Your instructions:
Copy out, from the entries below, each line holding the string "Collapse".

Dataset records:
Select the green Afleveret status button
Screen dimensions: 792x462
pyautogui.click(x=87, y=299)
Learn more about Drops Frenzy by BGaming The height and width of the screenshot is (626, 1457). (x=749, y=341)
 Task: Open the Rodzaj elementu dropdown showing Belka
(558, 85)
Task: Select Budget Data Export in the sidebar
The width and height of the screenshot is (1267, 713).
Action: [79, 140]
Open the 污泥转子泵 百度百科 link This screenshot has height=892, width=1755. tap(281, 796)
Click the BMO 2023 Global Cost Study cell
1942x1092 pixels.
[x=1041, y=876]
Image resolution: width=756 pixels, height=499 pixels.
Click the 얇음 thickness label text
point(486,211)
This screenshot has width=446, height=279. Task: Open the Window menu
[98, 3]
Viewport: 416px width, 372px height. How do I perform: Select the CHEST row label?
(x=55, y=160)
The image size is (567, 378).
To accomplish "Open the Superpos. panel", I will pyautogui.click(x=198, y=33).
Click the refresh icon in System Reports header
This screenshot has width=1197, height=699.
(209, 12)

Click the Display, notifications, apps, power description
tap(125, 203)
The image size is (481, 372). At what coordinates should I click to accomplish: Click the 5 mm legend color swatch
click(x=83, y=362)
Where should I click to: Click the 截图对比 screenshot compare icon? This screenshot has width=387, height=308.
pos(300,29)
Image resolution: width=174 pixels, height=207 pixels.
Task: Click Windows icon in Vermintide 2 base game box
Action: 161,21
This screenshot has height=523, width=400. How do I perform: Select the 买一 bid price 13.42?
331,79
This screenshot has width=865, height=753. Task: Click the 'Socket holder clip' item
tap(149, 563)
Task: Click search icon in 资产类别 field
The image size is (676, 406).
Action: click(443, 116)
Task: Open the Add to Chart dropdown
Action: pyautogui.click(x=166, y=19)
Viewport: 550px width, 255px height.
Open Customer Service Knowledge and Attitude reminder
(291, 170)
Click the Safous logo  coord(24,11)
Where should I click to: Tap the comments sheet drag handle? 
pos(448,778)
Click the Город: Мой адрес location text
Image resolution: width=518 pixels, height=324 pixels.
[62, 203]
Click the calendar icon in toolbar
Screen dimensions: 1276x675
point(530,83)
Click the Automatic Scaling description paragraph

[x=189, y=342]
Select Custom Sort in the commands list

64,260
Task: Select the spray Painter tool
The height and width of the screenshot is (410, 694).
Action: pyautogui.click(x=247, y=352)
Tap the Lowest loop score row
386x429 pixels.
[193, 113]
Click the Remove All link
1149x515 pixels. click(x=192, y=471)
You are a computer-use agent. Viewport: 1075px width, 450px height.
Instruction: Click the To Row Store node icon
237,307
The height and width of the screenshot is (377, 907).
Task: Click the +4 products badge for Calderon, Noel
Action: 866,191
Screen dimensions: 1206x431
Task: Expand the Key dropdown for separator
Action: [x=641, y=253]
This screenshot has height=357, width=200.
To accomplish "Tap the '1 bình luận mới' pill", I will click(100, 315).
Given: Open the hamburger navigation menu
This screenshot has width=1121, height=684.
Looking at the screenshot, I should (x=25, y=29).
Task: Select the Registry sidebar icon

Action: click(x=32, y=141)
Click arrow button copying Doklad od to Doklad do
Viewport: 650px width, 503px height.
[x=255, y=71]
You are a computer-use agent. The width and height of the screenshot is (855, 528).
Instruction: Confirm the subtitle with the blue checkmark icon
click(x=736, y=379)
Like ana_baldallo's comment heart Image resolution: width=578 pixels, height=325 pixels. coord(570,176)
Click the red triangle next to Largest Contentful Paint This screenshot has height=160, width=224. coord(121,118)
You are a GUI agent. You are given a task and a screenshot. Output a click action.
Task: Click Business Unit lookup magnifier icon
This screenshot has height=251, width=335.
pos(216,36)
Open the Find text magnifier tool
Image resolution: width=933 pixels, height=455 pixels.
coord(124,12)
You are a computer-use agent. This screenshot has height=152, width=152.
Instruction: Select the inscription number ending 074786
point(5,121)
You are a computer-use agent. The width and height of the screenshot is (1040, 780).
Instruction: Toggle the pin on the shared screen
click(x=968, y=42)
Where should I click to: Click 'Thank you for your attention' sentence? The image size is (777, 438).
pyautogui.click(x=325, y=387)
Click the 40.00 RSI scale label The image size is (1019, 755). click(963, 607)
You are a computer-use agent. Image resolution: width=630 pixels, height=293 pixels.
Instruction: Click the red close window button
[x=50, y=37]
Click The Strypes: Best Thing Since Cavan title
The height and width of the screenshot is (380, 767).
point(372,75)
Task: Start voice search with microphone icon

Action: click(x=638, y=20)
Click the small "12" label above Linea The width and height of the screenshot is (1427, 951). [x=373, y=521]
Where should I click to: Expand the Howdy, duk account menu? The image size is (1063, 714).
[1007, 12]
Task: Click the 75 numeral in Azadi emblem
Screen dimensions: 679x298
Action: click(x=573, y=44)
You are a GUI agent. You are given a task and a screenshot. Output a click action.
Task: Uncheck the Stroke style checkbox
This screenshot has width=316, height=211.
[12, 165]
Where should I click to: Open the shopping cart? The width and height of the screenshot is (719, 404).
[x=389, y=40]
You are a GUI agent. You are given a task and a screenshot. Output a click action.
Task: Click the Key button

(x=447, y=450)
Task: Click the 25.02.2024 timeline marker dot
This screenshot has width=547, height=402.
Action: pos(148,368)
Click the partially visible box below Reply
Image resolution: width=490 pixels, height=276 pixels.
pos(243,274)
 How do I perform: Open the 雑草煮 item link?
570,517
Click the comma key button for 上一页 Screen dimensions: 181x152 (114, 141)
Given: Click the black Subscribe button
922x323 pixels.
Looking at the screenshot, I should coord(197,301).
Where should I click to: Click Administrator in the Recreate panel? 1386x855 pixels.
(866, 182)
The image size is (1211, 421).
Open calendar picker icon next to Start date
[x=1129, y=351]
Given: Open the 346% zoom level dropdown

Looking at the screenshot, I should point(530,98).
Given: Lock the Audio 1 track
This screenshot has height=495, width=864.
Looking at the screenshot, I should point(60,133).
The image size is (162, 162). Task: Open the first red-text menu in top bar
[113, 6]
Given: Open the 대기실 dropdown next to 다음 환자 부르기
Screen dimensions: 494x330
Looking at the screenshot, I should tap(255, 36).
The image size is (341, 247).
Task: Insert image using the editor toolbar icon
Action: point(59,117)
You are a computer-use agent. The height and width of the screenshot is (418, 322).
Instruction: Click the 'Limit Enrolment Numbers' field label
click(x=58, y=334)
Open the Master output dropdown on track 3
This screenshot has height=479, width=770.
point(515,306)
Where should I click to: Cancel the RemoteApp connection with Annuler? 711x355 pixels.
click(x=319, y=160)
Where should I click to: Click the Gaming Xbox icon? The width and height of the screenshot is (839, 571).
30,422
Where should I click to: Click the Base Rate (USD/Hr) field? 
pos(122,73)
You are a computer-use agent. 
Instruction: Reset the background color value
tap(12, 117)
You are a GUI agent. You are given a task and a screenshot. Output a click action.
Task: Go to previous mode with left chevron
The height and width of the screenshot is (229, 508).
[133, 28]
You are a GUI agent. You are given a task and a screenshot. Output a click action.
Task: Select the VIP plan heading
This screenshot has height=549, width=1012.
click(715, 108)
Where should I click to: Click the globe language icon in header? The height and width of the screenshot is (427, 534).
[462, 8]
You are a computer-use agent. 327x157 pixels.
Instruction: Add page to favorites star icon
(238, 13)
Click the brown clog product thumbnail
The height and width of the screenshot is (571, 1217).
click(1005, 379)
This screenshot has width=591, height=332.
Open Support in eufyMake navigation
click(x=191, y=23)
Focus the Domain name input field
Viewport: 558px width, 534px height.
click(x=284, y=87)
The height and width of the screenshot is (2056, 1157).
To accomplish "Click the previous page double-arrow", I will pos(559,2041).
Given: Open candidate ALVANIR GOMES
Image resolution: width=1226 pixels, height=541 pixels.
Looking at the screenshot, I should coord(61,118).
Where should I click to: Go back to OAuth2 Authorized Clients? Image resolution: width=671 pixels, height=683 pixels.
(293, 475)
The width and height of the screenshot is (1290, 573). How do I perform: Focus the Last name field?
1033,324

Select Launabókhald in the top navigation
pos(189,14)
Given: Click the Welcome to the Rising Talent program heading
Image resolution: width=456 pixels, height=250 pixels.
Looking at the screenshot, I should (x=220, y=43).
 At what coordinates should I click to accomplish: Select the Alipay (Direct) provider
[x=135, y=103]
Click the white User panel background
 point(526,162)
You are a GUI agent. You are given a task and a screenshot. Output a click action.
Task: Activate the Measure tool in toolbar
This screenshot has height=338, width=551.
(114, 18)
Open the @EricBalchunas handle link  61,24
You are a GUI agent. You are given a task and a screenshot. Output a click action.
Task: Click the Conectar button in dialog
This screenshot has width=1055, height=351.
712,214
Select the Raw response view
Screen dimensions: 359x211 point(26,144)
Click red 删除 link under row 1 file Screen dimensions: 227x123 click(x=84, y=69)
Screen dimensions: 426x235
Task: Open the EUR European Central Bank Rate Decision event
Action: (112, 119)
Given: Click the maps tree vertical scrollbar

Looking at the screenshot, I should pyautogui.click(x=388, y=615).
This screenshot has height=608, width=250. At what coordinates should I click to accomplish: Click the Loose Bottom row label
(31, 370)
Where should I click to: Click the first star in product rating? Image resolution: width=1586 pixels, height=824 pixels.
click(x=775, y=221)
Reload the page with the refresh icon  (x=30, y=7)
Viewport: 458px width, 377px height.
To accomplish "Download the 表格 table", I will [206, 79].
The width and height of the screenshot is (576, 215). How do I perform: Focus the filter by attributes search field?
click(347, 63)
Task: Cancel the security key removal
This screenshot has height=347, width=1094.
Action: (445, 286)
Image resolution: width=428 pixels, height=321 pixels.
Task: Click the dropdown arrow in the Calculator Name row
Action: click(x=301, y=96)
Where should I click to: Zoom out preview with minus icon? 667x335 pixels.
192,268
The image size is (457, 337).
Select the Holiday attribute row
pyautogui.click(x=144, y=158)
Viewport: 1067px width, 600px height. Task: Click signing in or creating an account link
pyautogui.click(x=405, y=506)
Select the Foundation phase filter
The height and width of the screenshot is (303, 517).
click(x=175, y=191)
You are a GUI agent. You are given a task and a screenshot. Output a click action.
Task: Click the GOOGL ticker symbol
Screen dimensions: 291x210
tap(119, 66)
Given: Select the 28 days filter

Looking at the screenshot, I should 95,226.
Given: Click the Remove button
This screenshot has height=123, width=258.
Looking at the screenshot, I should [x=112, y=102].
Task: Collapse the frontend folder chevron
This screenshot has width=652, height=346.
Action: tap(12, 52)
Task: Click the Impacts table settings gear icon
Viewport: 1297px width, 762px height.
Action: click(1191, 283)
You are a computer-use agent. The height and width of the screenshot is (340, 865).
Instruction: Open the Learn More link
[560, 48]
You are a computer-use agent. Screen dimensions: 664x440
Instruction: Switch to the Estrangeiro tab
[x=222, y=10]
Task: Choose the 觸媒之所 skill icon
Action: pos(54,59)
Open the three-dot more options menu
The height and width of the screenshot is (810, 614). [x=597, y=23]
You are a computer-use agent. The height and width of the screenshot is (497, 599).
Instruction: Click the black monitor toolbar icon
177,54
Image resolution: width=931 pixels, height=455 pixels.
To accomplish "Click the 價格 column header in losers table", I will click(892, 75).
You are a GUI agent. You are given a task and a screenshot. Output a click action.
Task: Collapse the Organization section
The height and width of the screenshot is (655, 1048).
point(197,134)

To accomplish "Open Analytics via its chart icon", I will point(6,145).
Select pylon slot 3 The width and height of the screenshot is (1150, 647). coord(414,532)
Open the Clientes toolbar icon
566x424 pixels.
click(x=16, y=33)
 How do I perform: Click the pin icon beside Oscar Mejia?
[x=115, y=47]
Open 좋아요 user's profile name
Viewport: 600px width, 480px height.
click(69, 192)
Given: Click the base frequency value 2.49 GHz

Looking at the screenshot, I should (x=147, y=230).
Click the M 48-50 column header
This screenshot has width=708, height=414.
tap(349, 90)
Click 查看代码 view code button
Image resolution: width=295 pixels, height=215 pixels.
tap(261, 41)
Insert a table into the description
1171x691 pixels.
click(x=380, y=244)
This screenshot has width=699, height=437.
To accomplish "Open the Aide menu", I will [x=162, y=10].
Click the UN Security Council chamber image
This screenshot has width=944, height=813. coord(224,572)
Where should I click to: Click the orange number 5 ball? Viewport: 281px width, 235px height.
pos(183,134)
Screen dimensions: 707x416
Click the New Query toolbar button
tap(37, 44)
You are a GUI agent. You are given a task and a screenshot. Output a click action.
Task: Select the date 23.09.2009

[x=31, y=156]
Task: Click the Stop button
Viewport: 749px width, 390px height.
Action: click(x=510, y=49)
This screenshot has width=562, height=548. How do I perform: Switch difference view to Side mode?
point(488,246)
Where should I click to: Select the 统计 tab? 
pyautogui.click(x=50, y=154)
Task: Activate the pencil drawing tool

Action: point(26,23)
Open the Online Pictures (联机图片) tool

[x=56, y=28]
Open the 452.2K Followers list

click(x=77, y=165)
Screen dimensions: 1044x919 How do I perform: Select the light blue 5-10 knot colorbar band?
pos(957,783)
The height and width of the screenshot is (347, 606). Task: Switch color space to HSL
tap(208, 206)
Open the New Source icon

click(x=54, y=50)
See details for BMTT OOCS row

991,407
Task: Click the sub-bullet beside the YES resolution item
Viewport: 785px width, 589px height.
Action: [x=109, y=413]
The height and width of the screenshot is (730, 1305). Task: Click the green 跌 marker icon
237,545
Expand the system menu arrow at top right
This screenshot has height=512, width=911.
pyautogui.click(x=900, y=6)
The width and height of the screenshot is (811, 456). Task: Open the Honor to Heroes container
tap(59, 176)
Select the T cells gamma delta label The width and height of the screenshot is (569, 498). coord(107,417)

Response below:
Task: Collapse the frontend folder chevron
Task: Collapse the Organization section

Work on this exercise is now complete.